店主の男はいきなり領主の娘が顔を出した事に驚愕し固まってしまう。
「あぁっ! ごめんすっかり忘れてたっ! すみません! 後片付けも手伝えないのですが、帰らせて頂きます! 失礼しますっ! サランも元気で頑張れよっ!」
「はいっ!」
瑞希は慌ただしく店を後にする。
――もうっ! お父様もミズキ様の料理を楽しみにしてたんですよっ!
――ごめんごめん。食事は終えただろうからお詫びにとっておきのお菓子を作るよ。
後に残された店の面々は狐に抓まれた様な顔で、取り残されていた。
「彼は一体何者なんだ? 何故テオリス家の方が迎えに来るんだ……」
「あの! ミズキさんが報酬を忘れてますので追いかけて来ます!」
サランが慌てて卓上のお金を掴むと店を出ようとしたが、店の扉の前に一人の帽子を被った人物が立っていた。

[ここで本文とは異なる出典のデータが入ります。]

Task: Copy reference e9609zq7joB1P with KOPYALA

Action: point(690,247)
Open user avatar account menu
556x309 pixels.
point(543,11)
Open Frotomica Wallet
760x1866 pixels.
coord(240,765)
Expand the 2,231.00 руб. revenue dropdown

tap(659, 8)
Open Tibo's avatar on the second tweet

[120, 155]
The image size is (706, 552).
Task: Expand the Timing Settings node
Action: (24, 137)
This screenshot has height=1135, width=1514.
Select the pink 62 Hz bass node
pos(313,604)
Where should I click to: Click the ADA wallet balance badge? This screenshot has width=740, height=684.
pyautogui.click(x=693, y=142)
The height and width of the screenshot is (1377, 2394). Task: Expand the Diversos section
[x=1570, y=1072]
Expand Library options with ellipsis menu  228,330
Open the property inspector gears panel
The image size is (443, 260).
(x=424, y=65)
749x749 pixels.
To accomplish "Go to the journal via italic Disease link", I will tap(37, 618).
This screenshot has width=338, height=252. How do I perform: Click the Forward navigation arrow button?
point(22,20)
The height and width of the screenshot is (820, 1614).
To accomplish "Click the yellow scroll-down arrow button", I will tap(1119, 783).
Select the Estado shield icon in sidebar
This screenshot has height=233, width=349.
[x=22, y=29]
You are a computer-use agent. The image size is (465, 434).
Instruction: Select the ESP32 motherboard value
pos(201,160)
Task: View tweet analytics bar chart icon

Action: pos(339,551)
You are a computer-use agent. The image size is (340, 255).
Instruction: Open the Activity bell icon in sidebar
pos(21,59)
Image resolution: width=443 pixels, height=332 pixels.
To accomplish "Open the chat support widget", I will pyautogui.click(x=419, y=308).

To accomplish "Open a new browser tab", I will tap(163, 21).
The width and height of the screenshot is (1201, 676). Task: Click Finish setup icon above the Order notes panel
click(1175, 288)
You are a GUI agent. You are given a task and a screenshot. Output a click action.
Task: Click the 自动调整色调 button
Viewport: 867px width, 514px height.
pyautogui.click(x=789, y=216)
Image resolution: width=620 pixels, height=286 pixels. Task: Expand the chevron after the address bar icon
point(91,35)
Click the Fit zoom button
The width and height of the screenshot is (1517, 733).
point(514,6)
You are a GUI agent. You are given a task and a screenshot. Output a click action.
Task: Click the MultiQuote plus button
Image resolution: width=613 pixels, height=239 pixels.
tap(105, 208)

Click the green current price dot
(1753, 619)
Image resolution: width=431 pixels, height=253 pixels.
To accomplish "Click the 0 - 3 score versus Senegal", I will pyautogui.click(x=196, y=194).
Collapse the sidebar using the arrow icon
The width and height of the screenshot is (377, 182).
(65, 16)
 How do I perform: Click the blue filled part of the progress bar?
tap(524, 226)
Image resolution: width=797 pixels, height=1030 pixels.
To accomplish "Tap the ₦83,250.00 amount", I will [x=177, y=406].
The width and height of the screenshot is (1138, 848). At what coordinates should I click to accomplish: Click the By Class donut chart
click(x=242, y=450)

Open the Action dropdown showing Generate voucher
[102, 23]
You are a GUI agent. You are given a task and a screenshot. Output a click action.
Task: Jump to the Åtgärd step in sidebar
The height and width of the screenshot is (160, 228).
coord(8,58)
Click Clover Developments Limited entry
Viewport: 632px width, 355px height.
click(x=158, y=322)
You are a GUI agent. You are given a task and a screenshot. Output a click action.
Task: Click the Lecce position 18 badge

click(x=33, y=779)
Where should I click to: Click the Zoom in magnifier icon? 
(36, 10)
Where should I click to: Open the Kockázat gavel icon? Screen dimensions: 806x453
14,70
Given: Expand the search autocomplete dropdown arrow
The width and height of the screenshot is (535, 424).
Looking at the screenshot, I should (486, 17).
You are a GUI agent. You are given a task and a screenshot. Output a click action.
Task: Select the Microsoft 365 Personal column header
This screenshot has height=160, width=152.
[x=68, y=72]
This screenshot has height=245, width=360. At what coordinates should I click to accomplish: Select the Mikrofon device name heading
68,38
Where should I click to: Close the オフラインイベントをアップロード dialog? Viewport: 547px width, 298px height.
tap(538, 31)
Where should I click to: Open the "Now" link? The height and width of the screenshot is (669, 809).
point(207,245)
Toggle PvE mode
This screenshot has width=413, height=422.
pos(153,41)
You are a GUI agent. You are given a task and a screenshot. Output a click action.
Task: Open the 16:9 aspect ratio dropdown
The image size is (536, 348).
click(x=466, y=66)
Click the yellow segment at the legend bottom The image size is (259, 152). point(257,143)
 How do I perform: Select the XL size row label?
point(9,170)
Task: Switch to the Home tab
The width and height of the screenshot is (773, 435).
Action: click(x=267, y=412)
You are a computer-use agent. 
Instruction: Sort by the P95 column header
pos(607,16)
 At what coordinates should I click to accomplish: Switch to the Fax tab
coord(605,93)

「あの兄ちゃんとさっきすれ違ったけど、それは返すってよ」
「え? あっ! クルルちゃん!?」
「クルルか……この前は済まなかったな」
「こっちこそ……悪かったよ……」
「ミズキに新しいやり方を教えて貰ってな……お前も戻って来ないか?」
クルルは帽子を脱ぐと金髪の髪が現れた。
クルルは特徴的な八重歯を出しながらニッと笑う。
「今日さ、客として兄ちゃんの営業を見てて思ったんだよ! この人のやり方を知りたいって! でも店を持ってる訳じゃないからさ、それまでは兄ちゃんの弟子がやってるって店があるからそこで働きたいんだっ! ただ、やっぱきちんと謝っておこうと思って来たんだ……」
「そうか……いや、俺はお前を辞めさせたんだ。自由にしてくれて構わない……サラン、お前は良いのか?」
「へっ!?」
急に話を振られたサランは驚く。
「俺はミズキが働くまでお前を首にしようとしていた男だ。サランもミズキの所で働いてみたくはないのか?」
「私は――」
サランは急に特別に変わった一日を思い返し素直な気持ちを伝える。
瑞希はミミカに怒られながらも、特別なお菓子という言葉でシャオとミミカを宥めながら武具店に寄り、城へと帰路に着くのであった――。